## TASK DETAILS
Put each line of the data, from the line containing "The width and height of the screenshot is (2000, 1125)." through the line containing "(648, 363).", inclusive, into a JSON list of strings, one string per line, skipping blank lines.

-- RECORDS FOR THE EXERCISE follows --

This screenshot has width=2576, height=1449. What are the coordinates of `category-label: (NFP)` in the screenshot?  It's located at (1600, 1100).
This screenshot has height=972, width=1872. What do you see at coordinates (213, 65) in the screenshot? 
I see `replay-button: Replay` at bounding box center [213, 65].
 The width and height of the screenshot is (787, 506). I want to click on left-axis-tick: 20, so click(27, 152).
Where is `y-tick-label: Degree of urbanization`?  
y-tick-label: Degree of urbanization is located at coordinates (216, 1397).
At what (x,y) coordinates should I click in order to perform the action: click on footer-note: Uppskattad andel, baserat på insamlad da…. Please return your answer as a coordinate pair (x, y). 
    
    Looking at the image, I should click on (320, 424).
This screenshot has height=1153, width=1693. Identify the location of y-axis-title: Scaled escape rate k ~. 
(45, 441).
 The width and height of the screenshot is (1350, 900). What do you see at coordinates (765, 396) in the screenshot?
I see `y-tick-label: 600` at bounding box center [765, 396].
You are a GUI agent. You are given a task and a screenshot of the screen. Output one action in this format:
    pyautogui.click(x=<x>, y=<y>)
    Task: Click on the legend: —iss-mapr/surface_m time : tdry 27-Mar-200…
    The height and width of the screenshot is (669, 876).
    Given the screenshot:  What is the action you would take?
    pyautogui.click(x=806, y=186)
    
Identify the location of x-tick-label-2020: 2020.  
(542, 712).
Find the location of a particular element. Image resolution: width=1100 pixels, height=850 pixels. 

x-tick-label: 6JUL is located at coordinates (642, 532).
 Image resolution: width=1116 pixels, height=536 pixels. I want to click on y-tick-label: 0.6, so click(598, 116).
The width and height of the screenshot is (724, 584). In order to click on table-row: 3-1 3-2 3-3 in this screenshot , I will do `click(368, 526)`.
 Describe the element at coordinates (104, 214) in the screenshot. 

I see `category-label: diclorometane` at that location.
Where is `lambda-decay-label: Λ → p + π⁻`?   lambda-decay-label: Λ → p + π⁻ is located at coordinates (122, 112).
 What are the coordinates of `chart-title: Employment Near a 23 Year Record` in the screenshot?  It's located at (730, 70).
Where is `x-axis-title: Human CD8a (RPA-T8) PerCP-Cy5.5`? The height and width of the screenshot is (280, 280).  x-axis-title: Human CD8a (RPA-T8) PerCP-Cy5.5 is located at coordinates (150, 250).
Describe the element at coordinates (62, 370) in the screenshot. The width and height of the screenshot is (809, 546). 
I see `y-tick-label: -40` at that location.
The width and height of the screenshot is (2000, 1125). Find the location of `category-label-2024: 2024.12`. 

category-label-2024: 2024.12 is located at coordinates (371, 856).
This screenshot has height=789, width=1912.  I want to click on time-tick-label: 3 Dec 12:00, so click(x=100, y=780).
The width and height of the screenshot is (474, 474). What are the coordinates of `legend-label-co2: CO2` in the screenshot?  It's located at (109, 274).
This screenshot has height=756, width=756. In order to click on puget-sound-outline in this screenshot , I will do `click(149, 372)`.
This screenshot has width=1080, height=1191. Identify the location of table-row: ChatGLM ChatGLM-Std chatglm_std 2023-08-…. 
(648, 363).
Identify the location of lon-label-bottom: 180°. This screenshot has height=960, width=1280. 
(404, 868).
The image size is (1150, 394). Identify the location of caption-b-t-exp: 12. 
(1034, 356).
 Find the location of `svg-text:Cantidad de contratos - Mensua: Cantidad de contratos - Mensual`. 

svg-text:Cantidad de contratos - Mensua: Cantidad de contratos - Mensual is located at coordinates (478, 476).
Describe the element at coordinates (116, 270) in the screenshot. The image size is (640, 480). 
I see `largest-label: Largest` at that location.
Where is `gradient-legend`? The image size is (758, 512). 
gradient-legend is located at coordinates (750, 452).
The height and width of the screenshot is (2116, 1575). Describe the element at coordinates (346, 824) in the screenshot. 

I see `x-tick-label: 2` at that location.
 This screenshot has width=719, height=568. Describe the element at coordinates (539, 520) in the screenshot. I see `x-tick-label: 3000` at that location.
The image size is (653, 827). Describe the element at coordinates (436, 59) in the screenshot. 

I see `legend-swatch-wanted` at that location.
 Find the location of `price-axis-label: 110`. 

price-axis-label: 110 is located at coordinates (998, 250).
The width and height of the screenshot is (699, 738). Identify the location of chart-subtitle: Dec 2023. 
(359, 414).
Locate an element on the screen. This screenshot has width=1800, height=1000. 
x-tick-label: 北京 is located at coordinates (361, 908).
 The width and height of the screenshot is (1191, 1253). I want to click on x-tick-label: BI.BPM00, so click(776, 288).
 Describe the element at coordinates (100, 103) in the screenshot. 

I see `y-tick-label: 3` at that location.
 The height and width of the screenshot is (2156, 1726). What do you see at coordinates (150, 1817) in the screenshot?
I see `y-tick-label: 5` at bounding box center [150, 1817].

-- RECORDS FOR THE EXERCISE concluded --

## OUTPUT BELOW
[
  "The width and height of the screenshot is (2000, 1125). Find the location of `category-label-2024: 2024.12`. ",
  "category-label-2024: 2024.12 is located at coordinates (371, 856).",
  "This screenshot has height=789, width=1912.  I want to click on time-tick-label: 3 Dec 12:00, so click(x=100, y=780).",
  "The width and height of the screenshot is (474, 474). What are the coordinates of `legend-label-co2: CO2` in the screenshot?  It's located at (109, 274).",
  "This screenshot has height=756, width=756. In order to click on puget-sound-outline in this screenshot , I will do `click(149, 372)`.",
  "This screenshot has width=1080, height=1191. Identify the location of table-row: ChatGLM ChatGLM-Std chatglm_std 2023-08-…. ",
  "(648, 363)."
]